En 1869 aparece el término homosexualis, y Richard von Krafft-Ebing lo consagra en 1886 en su Psychopathia Sexualis como una “inversión del instinto natural”. El pecado se transforma en diagnóstico, y el castigo en tratamiento.
La medicina hereda de la Iglesia la tarea de normalizar el deseo. El cuerpo disidente pasa del confesionario al consultorio. La homosexualidad se convierte en patología y el homosexual en paciente. El lenguaje de la fe cede su lugar al de la ciencia, pero la estructura del control persiste.
Como señalaría más tarde Michel Foucault (1976), el poder moderno no reprime el sexo: lo produce como objeto de saber. El sujeto homosexual es una invención moderna, resultado de la necesidad de clasificar y administrar el deseo.
Del sujeto enfermo al sujeto político
Durante el siglo XX, las luchas por la despenalización y los derechos LGBTI+ transformaron esta historia de estigma en una historia de resistencia. El orgullo reemplazó a la vergüenza; la palabra, al silencio.

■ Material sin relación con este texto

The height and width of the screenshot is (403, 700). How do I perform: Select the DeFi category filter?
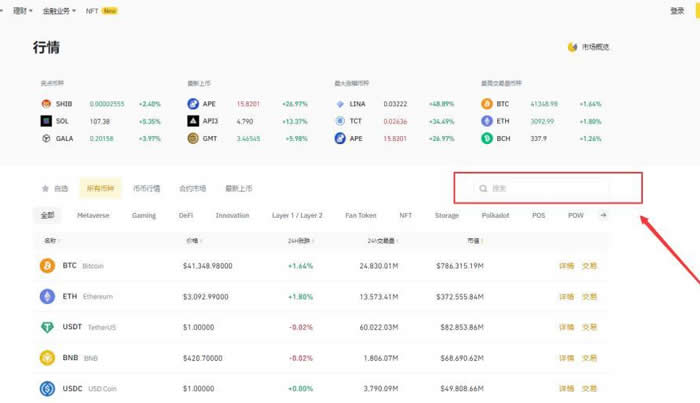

El cuerpo, antes campo de pecado o de diagnóstico, se convirtió en espacio de reivindicación política. Recuperar el deseo fue también recuperar la humanidad negada por siglos de discurso moral y científico.
Hoy sabemos que la condena a las diversidades sexuales no es natural ni eterna, sino una construcción histórica que sirvió para disciplinar cuerpos y sostener jerarquías. La genealogía del rechazo revela una continuidad entre la teología medieval y las ciencias modernas: ambas definieron lo normal para controlar lo humano.
Volver al amor radical
Frente a esa historia, el mensaje de Jesús conserva una potencia subversiva. El cristianismo de los orígenes no fundó el miedo al cuerpo; fue el poder quien lo hizo.
Recuperar la raíz ética del evangelio implica volver al amor radical: el amor que acoge sin condiciones, que reconoce en cada cuerpo una expresión posible de lo divino.
En tiempos en que resurgen los discursos de odio revestidos de moral religiosa, recordar que la fe que excluye traiciona su origen es un acto de memoria y de justicia. Volver al amor es también un gesto político: la afirmación de que ningún cuerpo es antinatural, porque todos son, en última instancia, una forma de vida sagrada.